== Segment start ==
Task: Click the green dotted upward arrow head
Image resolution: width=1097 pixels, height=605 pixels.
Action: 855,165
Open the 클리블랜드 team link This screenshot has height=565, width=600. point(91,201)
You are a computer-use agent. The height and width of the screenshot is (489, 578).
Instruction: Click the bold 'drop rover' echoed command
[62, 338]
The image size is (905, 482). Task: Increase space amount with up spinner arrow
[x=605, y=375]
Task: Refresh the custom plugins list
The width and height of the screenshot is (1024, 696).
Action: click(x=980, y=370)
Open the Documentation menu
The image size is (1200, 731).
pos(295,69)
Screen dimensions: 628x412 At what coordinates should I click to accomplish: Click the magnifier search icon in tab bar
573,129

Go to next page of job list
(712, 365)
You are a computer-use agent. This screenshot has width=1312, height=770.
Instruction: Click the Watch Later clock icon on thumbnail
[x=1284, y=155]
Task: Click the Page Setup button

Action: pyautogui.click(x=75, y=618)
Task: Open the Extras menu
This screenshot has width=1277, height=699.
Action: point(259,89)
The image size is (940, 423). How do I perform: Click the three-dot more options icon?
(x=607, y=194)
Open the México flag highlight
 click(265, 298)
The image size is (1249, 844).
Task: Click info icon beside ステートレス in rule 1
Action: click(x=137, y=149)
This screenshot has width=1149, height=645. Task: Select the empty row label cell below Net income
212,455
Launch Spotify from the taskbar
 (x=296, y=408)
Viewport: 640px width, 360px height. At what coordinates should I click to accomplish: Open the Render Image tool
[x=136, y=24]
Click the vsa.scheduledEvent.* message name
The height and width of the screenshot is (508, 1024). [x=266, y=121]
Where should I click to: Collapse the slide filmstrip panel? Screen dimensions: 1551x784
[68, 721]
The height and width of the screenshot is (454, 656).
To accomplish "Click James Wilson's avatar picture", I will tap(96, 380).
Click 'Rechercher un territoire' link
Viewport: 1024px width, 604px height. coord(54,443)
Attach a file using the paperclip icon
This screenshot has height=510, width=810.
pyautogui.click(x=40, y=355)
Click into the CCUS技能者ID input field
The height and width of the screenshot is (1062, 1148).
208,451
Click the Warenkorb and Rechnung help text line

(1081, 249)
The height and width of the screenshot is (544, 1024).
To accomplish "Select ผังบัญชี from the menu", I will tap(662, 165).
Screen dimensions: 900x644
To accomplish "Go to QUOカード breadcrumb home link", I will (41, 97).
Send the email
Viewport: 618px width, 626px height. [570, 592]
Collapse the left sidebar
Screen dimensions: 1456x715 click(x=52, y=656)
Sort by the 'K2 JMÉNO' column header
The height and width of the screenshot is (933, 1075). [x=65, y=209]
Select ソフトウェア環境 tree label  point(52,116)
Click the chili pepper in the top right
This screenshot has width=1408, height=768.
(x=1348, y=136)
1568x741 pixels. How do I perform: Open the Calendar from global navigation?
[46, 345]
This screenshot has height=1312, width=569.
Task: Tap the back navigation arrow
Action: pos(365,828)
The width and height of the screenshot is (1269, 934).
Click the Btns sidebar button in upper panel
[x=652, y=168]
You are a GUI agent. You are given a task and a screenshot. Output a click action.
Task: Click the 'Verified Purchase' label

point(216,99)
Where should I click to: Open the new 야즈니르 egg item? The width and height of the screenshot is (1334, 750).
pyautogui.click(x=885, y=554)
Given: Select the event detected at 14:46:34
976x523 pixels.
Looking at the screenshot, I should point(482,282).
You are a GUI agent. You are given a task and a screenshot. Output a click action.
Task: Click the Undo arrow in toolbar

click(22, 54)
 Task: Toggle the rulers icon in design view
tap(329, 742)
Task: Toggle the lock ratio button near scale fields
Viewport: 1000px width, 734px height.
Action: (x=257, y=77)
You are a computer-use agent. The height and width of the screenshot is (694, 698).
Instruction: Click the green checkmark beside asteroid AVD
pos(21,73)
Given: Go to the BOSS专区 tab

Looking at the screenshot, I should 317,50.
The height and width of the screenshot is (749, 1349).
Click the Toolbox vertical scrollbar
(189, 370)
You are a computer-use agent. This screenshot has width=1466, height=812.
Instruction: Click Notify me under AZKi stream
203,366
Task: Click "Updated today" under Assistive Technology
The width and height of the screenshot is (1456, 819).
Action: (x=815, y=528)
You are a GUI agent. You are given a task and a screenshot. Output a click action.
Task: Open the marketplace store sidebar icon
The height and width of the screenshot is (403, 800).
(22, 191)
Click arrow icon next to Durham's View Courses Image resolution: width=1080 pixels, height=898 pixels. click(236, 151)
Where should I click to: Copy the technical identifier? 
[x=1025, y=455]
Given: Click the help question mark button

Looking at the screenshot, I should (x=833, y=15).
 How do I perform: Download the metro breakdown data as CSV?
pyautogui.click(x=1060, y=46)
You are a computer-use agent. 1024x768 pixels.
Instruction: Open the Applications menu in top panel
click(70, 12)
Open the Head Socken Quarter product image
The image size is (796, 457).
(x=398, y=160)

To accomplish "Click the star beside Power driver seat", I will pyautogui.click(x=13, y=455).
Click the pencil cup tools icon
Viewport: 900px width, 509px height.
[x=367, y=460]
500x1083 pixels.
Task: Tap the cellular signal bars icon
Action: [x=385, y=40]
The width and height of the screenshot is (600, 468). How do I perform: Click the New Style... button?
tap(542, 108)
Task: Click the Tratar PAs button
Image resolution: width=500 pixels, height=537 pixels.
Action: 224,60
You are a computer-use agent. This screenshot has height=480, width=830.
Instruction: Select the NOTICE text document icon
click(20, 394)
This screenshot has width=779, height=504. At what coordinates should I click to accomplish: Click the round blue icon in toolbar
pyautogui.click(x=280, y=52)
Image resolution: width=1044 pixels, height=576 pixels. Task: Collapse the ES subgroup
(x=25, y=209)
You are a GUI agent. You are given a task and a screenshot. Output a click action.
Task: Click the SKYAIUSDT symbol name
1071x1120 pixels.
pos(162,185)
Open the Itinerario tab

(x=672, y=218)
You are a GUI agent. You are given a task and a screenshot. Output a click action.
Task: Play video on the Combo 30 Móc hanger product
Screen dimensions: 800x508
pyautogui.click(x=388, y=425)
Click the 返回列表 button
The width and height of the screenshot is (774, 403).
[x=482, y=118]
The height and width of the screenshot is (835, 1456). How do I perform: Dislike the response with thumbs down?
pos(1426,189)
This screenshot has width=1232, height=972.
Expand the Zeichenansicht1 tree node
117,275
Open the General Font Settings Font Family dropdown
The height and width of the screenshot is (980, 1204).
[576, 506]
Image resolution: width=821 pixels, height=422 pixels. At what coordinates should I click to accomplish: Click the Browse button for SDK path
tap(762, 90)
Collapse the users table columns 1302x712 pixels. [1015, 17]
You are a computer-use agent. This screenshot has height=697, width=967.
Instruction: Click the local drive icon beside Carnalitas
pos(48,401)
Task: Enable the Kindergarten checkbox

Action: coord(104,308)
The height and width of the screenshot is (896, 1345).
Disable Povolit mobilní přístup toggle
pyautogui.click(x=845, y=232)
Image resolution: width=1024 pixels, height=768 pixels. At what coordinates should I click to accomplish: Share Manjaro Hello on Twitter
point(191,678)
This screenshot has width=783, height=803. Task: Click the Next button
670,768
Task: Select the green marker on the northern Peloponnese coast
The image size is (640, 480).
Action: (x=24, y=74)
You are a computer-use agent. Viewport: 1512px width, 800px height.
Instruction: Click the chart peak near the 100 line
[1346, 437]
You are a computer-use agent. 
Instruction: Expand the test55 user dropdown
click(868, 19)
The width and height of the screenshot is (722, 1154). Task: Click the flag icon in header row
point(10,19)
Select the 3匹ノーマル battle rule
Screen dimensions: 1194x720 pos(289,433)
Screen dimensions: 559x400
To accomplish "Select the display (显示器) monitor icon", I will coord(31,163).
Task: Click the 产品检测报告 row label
== Segment end ==
## [TASK TO CARRY OUT]
Wherever the word "will" appears in the entries above, copy that whole line.

## [RESPONSE]
To accomplish "Click James Wilson's avatar picture", I will tap(96, 380).
To accomplish "Select ผังบัญชี from the menu", I will tap(662, 165).
To accomplish "Go to QUOカード breadcrumb home link", I will (41, 97).
To accomplish "Click the star beside Power driver seat", I will pyautogui.click(x=13, y=455).
To accomplish "Select the display (显示器) monitor icon", I will coord(31,163).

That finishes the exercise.